Reproduction method unknown.

Expected behaviour

No SQL error.

Actual behaviour

Serialization error in database.

Logs: FC Log: fc.log SQLSTATE 40001 while compacting: compacting.log

tl;dr: I think this is the equivalent of #7869 for postgres. I'll try to set db.postgres.timeout to 10m. Although not sure why lnd is not retrying transactions as specified in #7960 (running latest 0.17-rc6).

guggero commented 1 year ago

Since https://github.com/lightningnetwork/lnd/pull/7927 we do re-try on certain SQL failures. Perhaps we just need to catch SQLSTATE 40001 as a re-tryable error. Setting the DB timeout probably isn't a bad idea, though I wouldn't set the value that high. Maybe try with 1 or 5 minutes first? Things should also get better with https://github.com/lightningnetwork/lnd/pull/7992, which hopefully will make it in for v0.17.1-beta.

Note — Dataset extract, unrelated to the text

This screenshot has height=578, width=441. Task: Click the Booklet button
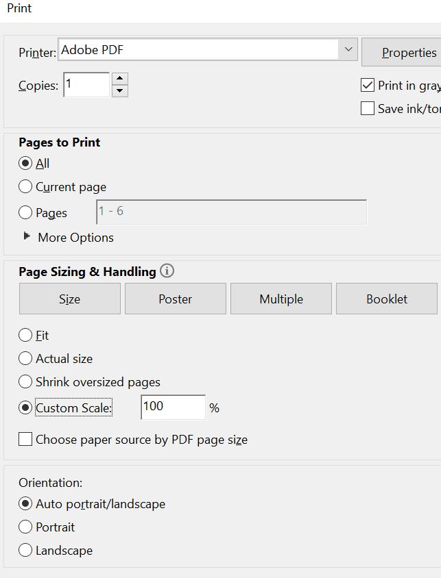tap(387, 299)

blckbx commented 1 year ago

Since #7927 we do re-try on certain SQL failures. Perhaps we just need to catch SQLSTATE 40001 as a re-tryable error.

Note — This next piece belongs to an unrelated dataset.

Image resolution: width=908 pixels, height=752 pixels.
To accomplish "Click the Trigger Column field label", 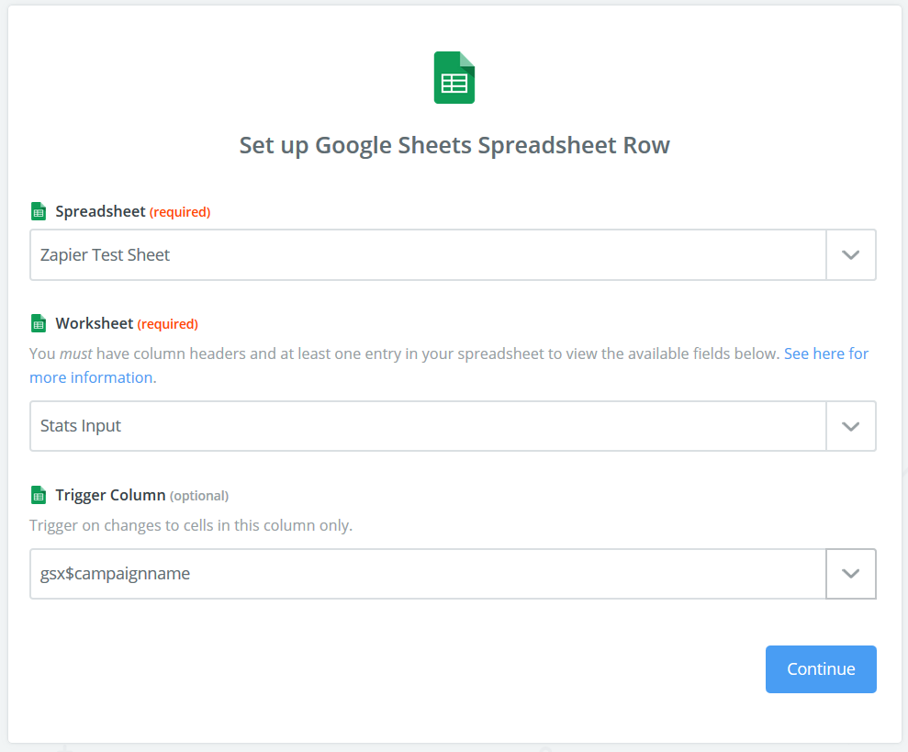I will pos(110,496).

Reading https://github.com/lightningnetwork/lnd/blob/master/sqldb/sqlerrors.go#L70-L74 with pgerr.SerializationFailure referencing https://github.com/jackc/pgerrcode/blob/master/errcode.go#L218 - which actually is SQLSTATE 40001 - I assumed this already is the case.

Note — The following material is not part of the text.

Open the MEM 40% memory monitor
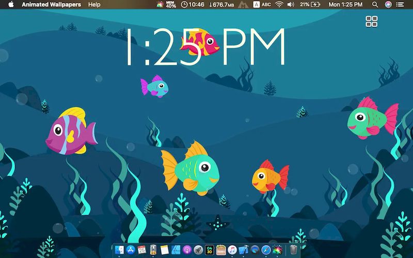Viewport: 413px width, 258px height. [171, 4]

Setting the DB timeout probably isn't a bad idea, though I wouldn't set the value that high. Maybe try with 1 or 5 minutes first?

Okay, I'll try 5 minutes and see how it goes. Usually compaction takes less than that.

Things should also get better with #7992, which hopefully will make it in for v0.17.1-beta.

Yeah, can't wait to try out #7992! Although a huge key-value table still is a restriction regarding (b)locking techniques, so also looking forward to 0.18 and first SQL schemes.

Roasbeef commented 1 year ago

So https://github.com/lightningnetwork/lnd/pull/7992 also fixes issues with the retry logic: before certain errors weren't properly wrapped, so they weren't detected as serialization errors.

Interesting that you're running into it as is though, since we have an in process mutex that should limit to just a single writer.

EDIT: ah reading it again, I see you're running a background vacuum, that could trigger the retry logic there.

blckbx commented 1 year ago

Okay, this explains why vacuuming the database with the same database user as lnd is set up with throws the error. I can reproduce the error by background vaccuuming regardless of timeout setting.

Then I'm not sure what caused the serialization error that led to the force close. Could it be heavy usage due to parallelization of rebalancing and forwarding?

I'll keep an eye on it.

blckbx commented 1 year ago

Today I compacted the database manually with user "postgres" instead. This correctly pauses all db actions for lnd and resumes them after compaction has finished. No errors in lnd's log. Still not sure what caused the force close now but I guess a concurrent database access with the same lnd user is the closest I could think of.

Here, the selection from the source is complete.